LAUSR

Total knee arthroplasty is a commonly performed safe procedure and typically executed in severe knee arthritis, but it also triggers ischemia‐reperfusion injury (IRI). More recently, microRNAs (miRs) have been reported to play a contributory role in IRI through the key signaling pathway. Hence, the current study aimed to investigate the effect and specific mechanism of microRNA‐23b (miR‐23b), murine double minute 4 (MDM4), and the p53 signaling pathway in IRI rat models.

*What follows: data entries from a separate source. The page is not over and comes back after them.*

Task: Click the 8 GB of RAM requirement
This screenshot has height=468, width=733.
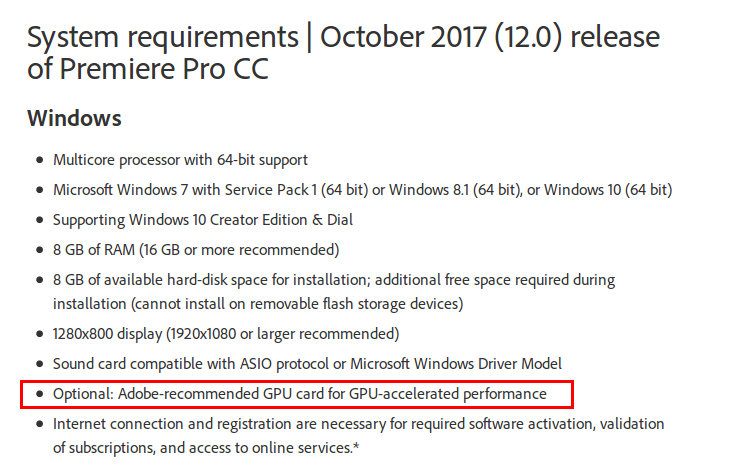Action: coord(196,250)
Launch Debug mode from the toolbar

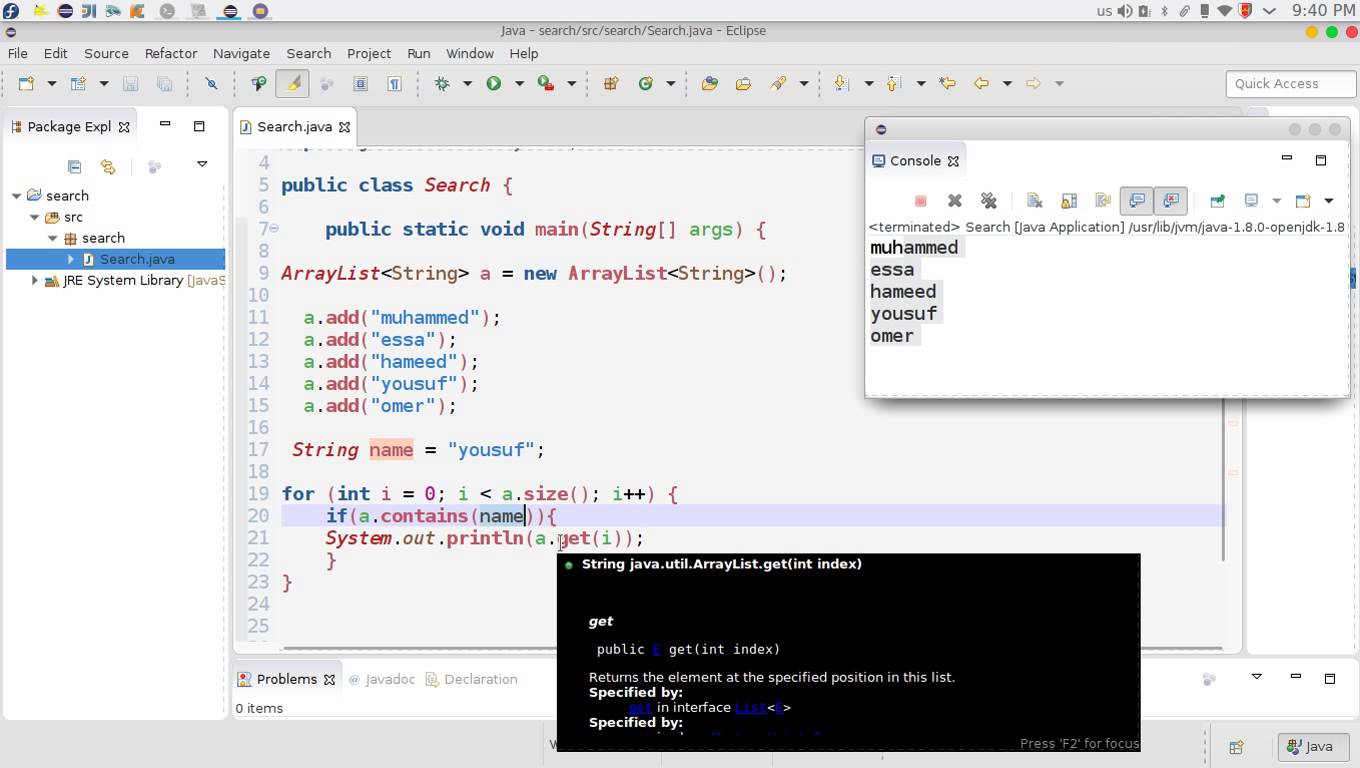440,84
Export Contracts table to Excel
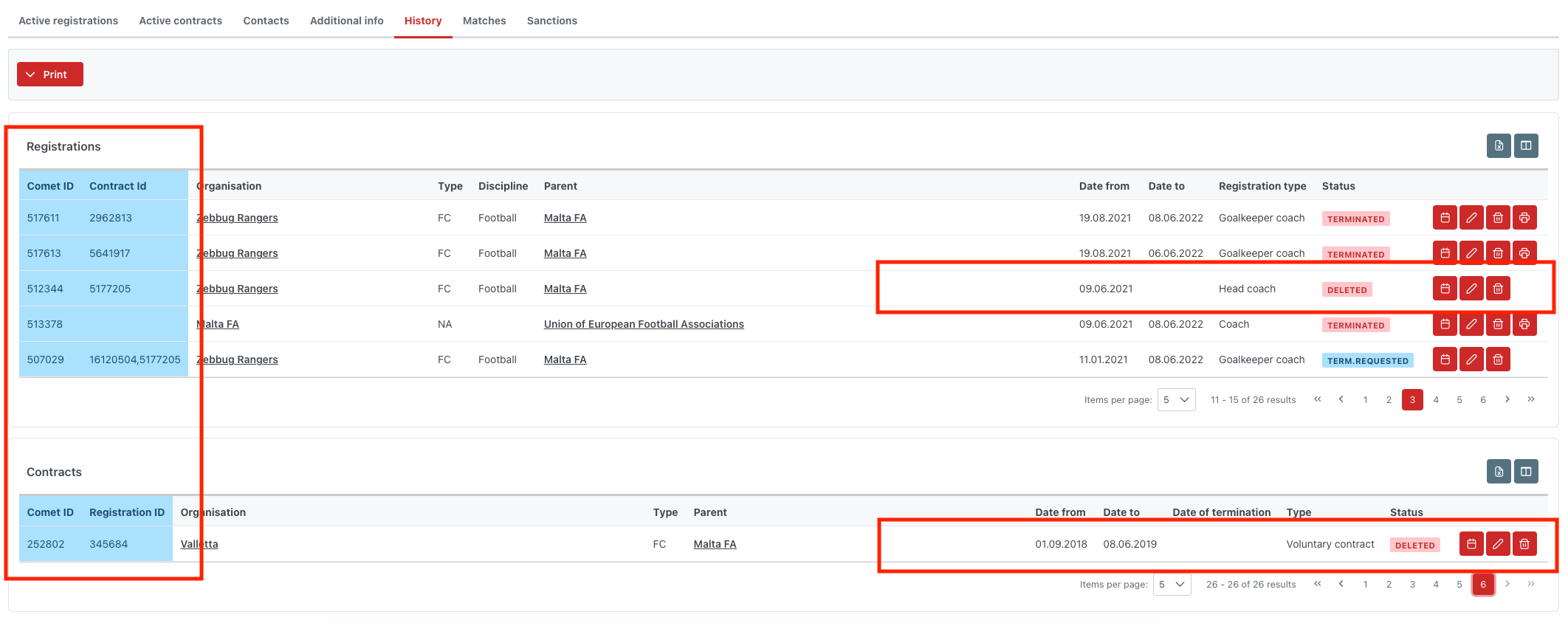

First, the IRI model was established, and the expression pattern of miR‐23b, MDM4, and the p53 signaling pathway‐related genes was characterized in cartilaginous tissues. Then, miR‐23b mimics or inhibitors were applied for the elevation or the depletion of the miR‐23b expression and siRNA‐MDM4 for the depletion of the MDM4 expression in the articular chondrocytes. By means of immunohistochemistry, quantitative real‐time polymerase chain reaction, and Western blot analysis, IRI rats exhibited increased miR‐23b expression, activated p53 signaling pathway, and decreased MDM4 expression. MDM4 was verified as a target gene of miR‐23b through. Downregulated miR‐23b increased the expression of MDM4, AKT, and Bcl‐2, but decreased the expression of p53, p21, and Bax. In addition, a series of cell experiments demonstrated that downregulated miR‐23b promoted articular chondrocyte proliferation and cell cycle entry, but inhibited articular chondrocyte apoptosis. The absence of the effects of miR‐23b was observed after MDM4 knocked down. Our results indicate that silencing miR‐23b could act to attenuate IRI and reduce the apoptosis of articular chondrocytes through inactivation of the p53 signaling pathway by upregulating MDM4, which provide basic therapeutic considerations for a novel target against IRI.